Roberto Rillo Bíscaro
O doutor Amin Jaafari vive o sonho integracionista em Tel
Aviv: palestino cercado de amigos judeus, bem-casado, recipiente do “Oscar da
medicina israelita”, sequência de abertura de O Atentado (2013), dirigido por Ziad
Doueiri. A coprodução França/Qatar/Bélgica/Egito está no catálogo brasileiro da
Netflix, facinho de ver, portanto. E vale a pena.
Na manhã seguinte à premiação, Tel Aviv é abalada por
ataque suicida a um restaurante, resultando na morte de uma dúzia de crianças,
estratagema do roteiro para tornar a situação mais radical. E eis que o Dr.
Jaafari descobre que a mulher-bomba é ninguém menos que sua idealizada esposa.
A partir daí inicia-se peregrinação de descobertas político-pessoais. O médico
tem que lidar com a demolição de seu mundo particular e de sua inocência
social. Para que estrangeiros possamos agonizar com o ponto de vista do médico,
o roteiro teve que pedir licença poética para construí-lo provavelmente
inocente demais para quem vive no caldeirão fervente da contenda entre judeus e
palestinos, que pressupõe atentados terroristas, massacres, rixas seculares e
disputas territoriais às quais vemos com horror (até que em seguida se exibam
os gols dalgum campeonato) pelos noticiários.
O ataque, então, acontece física, emocional e
identitariamente a Amin.
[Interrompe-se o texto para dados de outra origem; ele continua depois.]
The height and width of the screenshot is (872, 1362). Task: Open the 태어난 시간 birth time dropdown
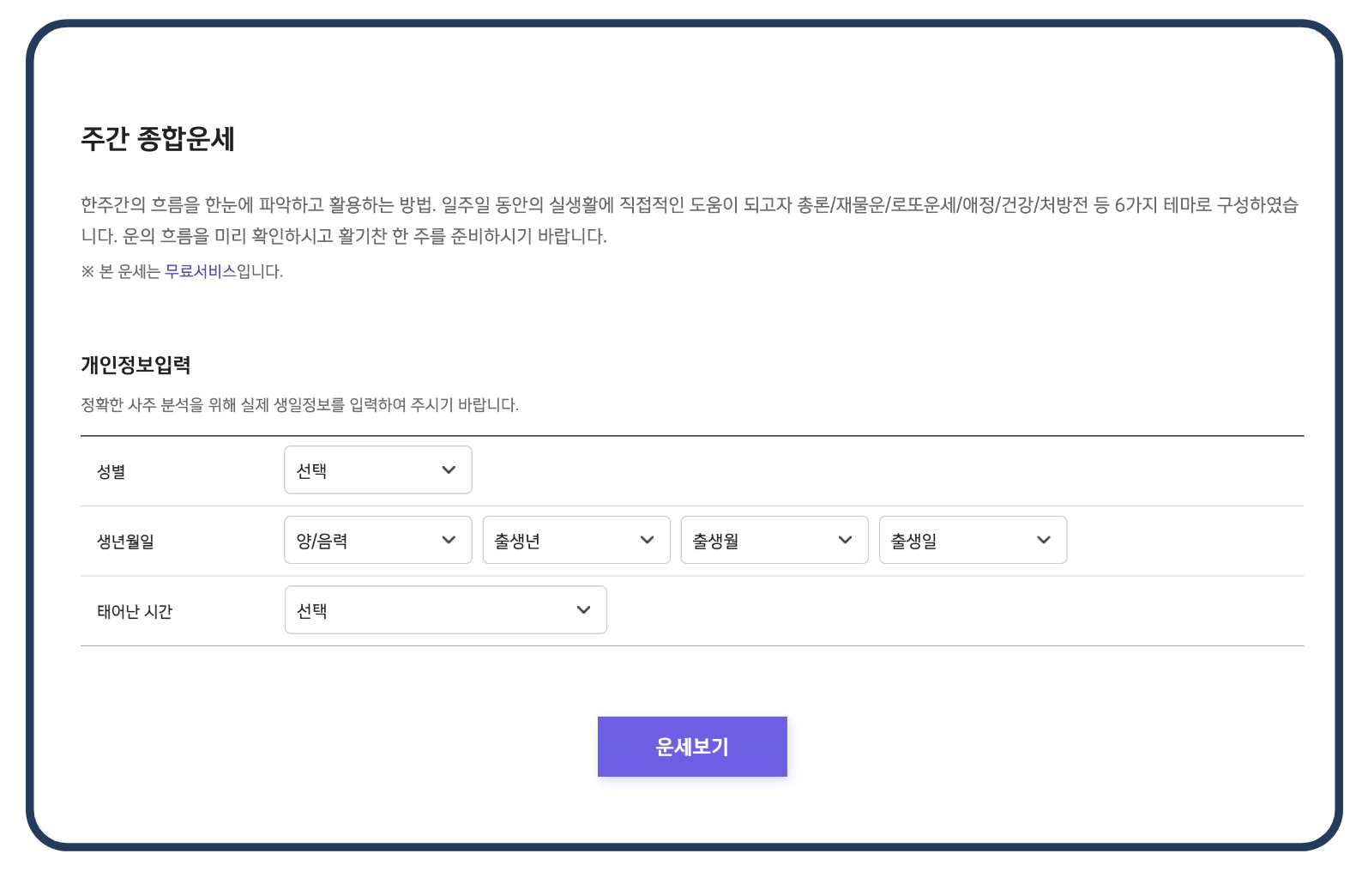(445, 609)
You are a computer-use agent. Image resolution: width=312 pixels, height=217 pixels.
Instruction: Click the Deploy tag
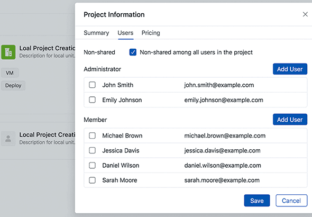[13, 86]
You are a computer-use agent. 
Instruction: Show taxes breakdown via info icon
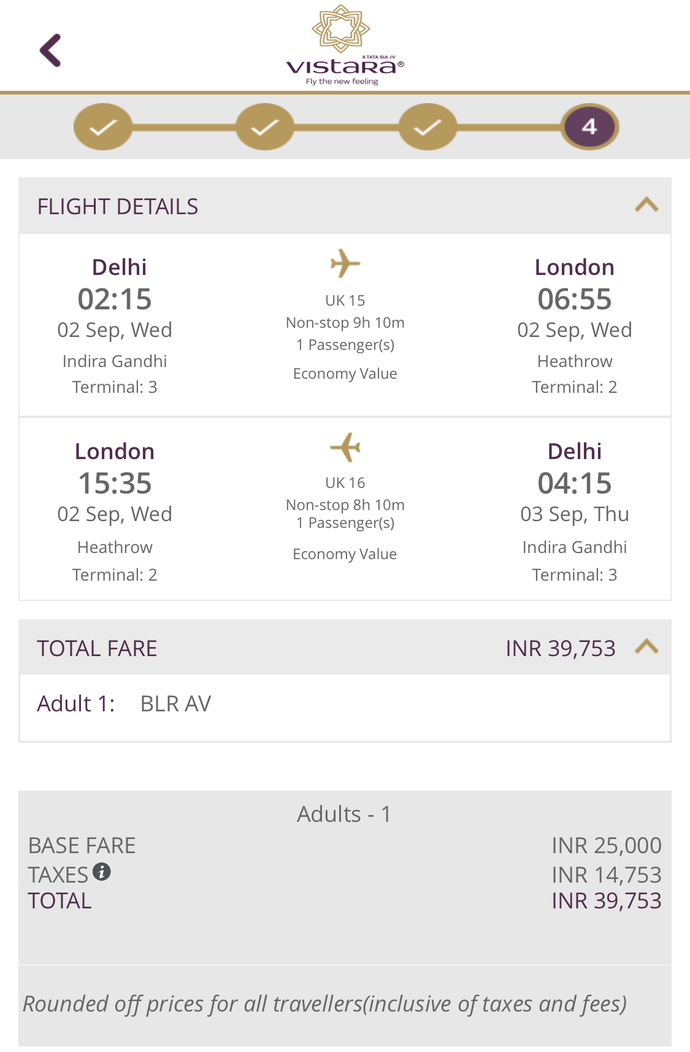pos(102,872)
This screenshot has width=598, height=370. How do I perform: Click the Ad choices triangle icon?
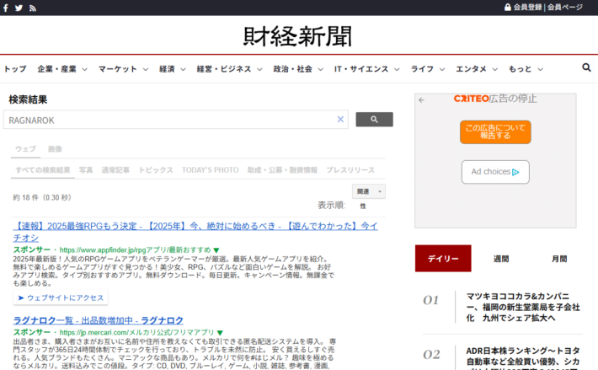click(515, 172)
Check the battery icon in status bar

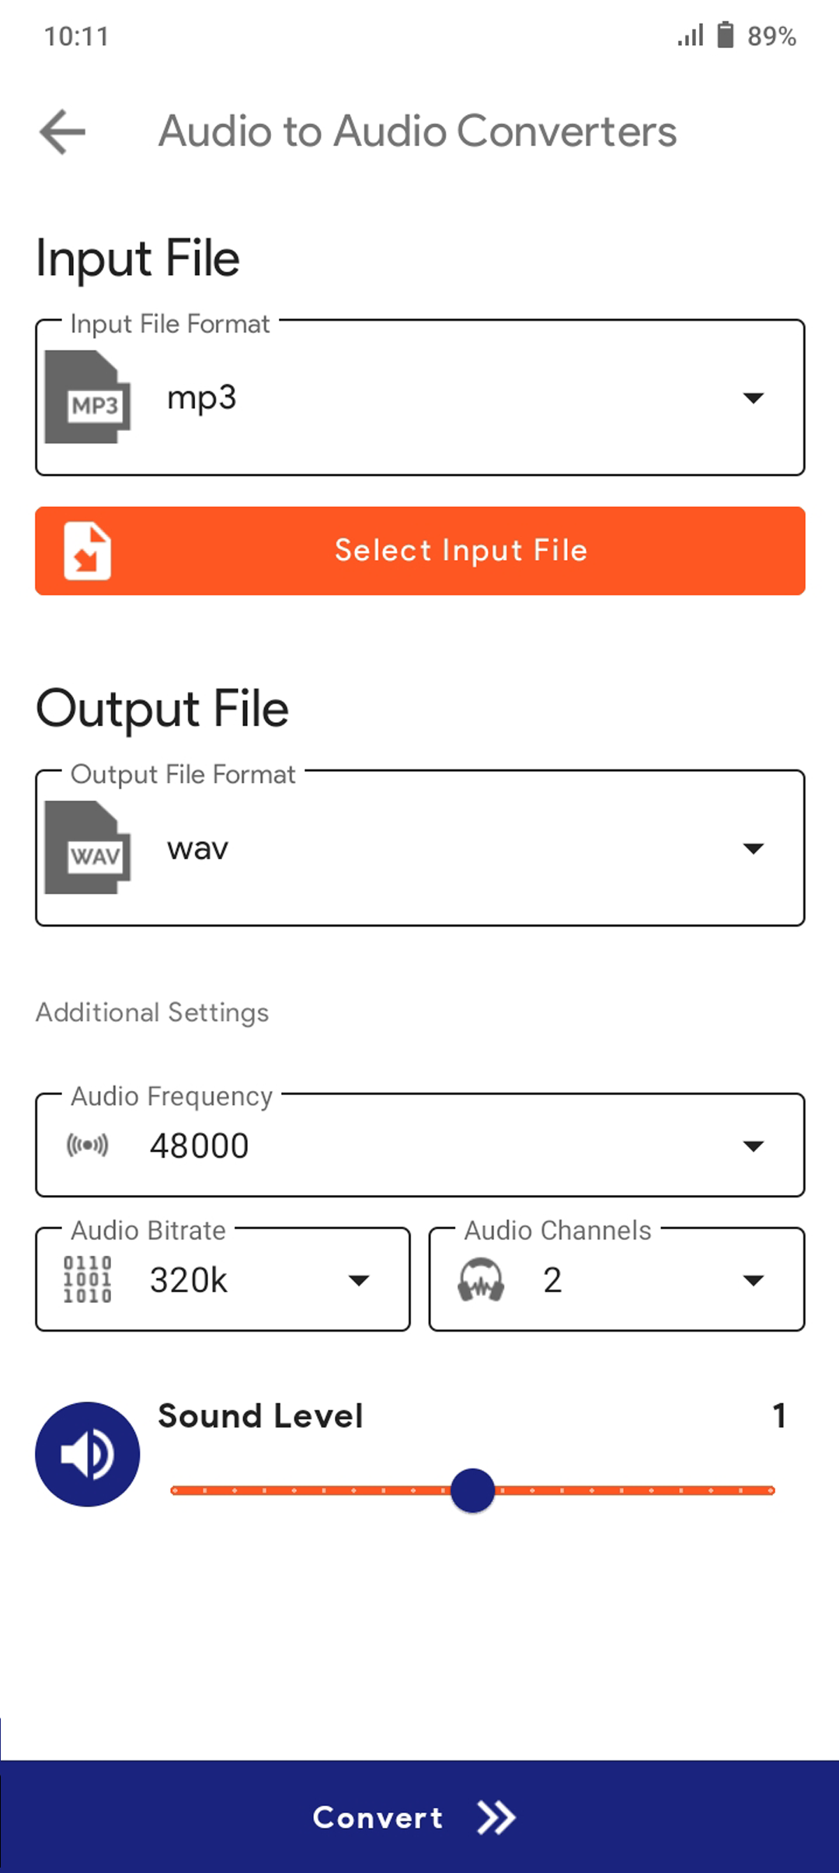(725, 35)
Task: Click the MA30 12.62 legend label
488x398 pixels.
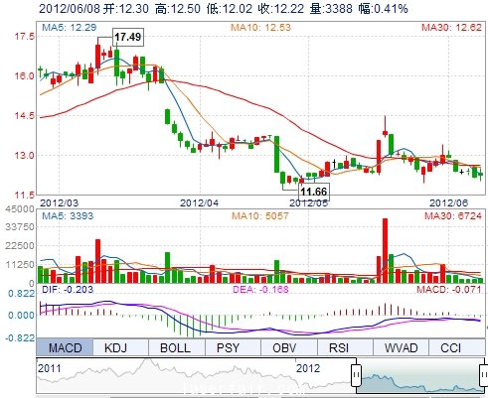Action: [451, 27]
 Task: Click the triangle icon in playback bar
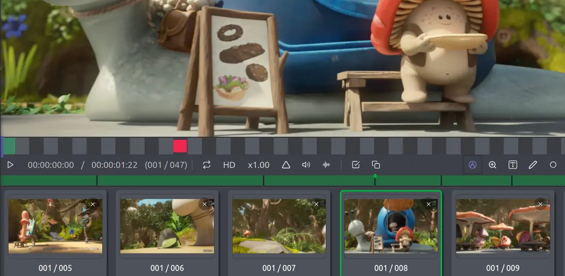coord(286,165)
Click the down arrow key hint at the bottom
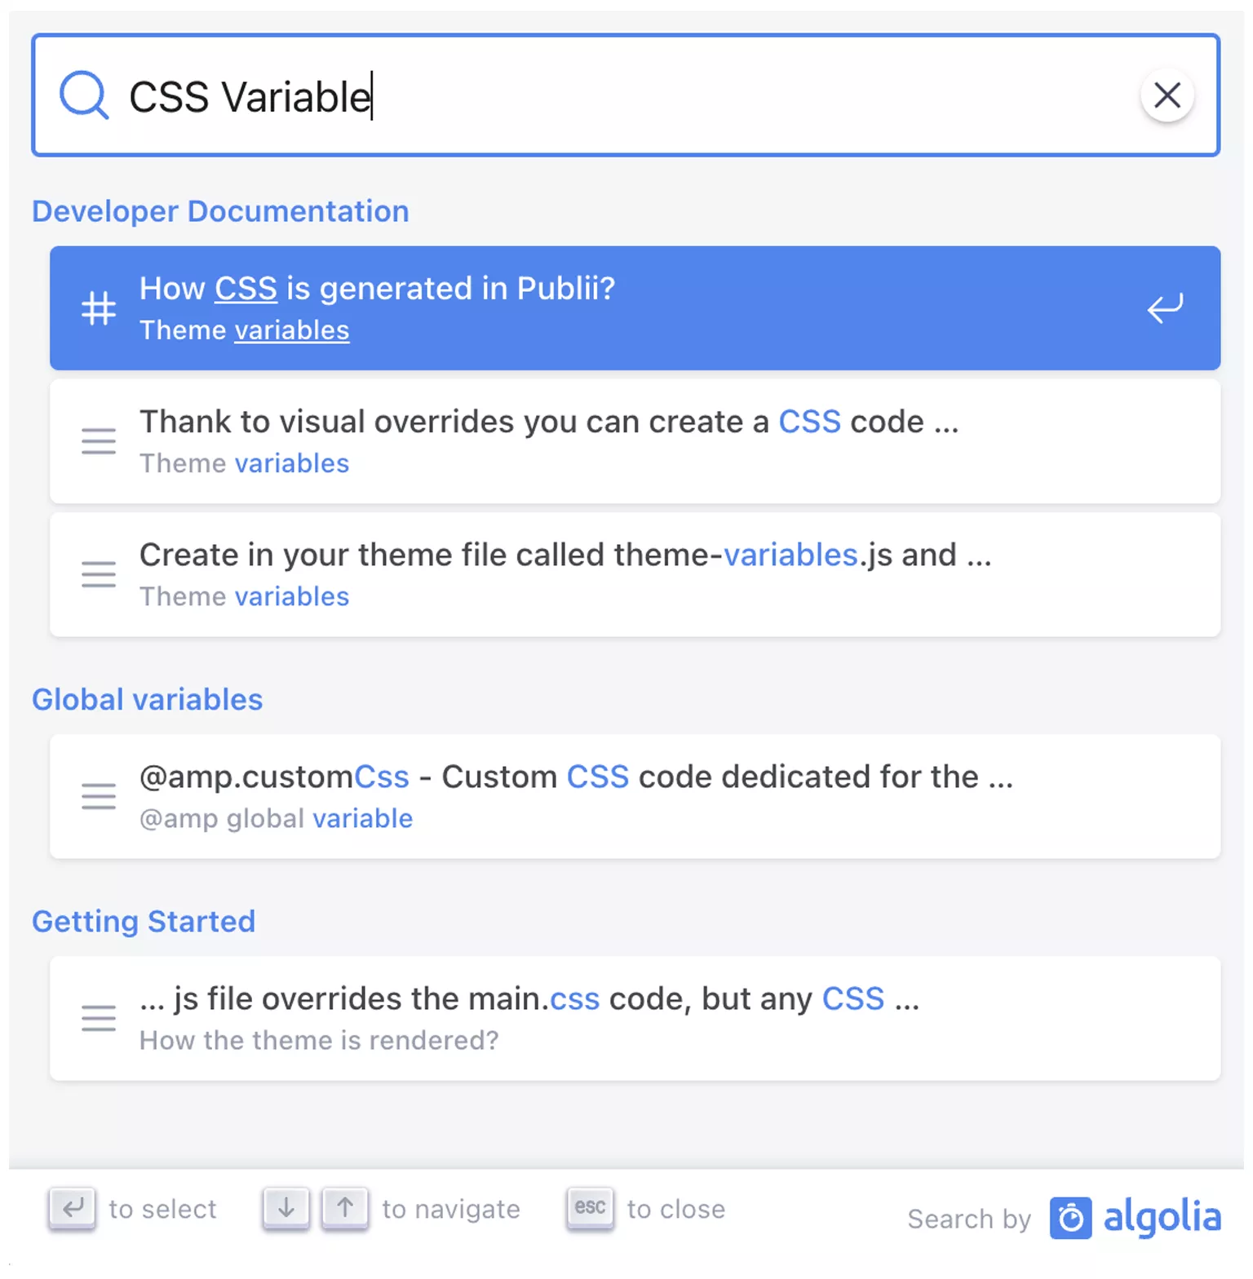Viewport: 1253px width, 1279px height. (x=286, y=1209)
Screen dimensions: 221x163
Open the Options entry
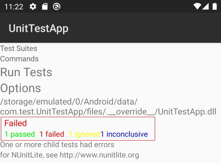coord(20,88)
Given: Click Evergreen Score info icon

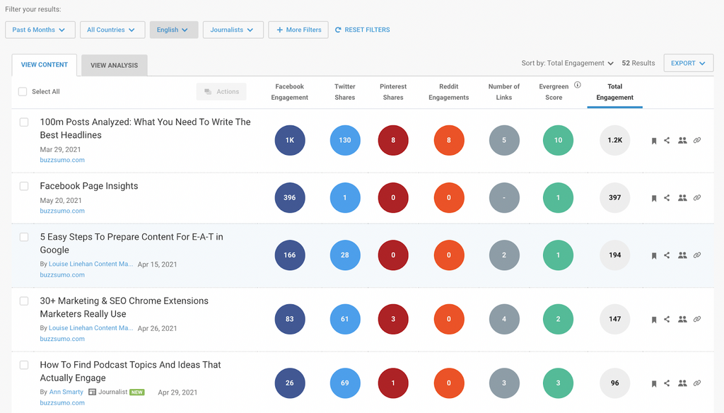Looking at the screenshot, I should pyautogui.click(x=577, y=86).
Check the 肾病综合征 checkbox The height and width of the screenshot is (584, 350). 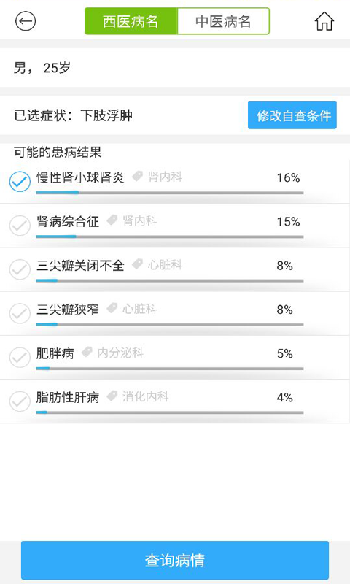pos(20,226)
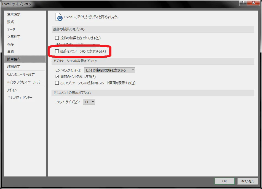Confirm with the OK button
The image size is (262, 189).
224,181
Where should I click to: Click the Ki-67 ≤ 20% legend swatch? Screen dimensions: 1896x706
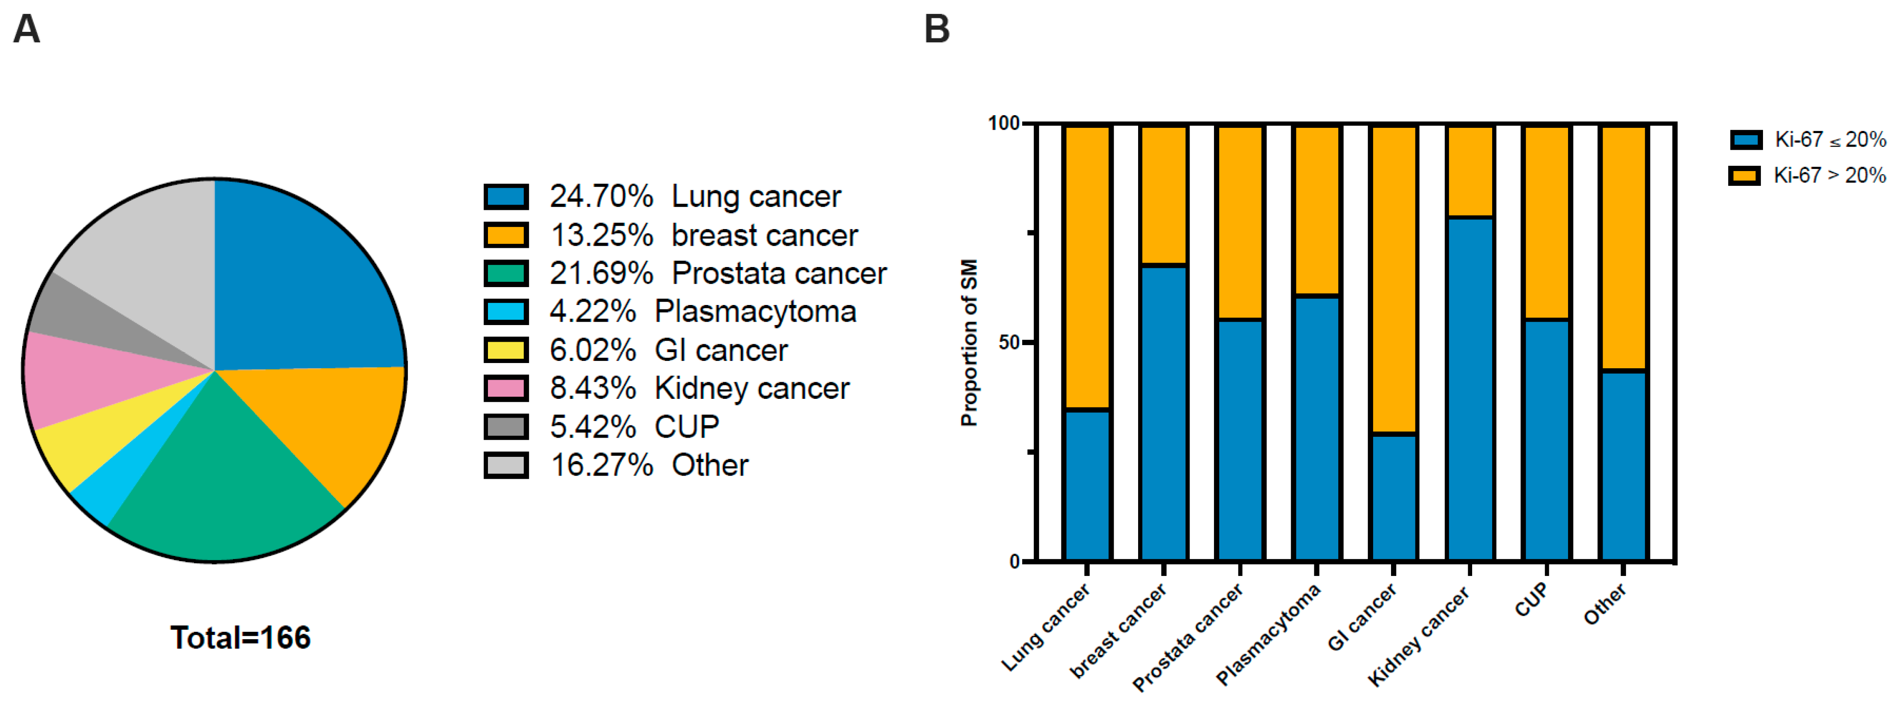[x=1746, y=140]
Como será de agora em diante, seu relacionamento com
os amigos judeus? Até que ponto esses são realmente amigos? Como o viúvo
receberá e lidará com as reações dos israelenses? Afinal, Amin é a exceção que não
se enxerga ou é percebida como tal. Quantos outros palestinos bem-sucedidos e
socialmente tolerados vemos no filme?
Procurando respostas, Amin viaja para a cisjordânica
Nablus e lá percebe que nada entendia sobre sua posição em qualquer um dos
lados rivais. Os roteiristas Doueiri e Joëlle Touma simplificam demais a
conversão da bela Siham em terrorista e pedem demais do pobre Jaafari em seu
relacionamento pessoal (como culpa-lo por não atender o celular, quando está
prestes a subir ao palco para receber os louros?), mas como o fulcro da
película está na (im)possibilidade de (co)exisitir sem tomar partido, há que se
relevar esses traços.
O Atentado tenta apresentar
argumentos de ambos os lados, ainda que não esteja em seu escopo situar o ódio
étnico historicamente. Sem didatismo ou proselitismo explícitos, propõe
questionamentos que cabem ser respondidos pelo espectador. Mas, será que existe
solução? Será que todo judeu é um pouquinho árabe e nenhum árabe pode negar ser
um bocadinho judeu, como diz Amin em seu discurso na premiação?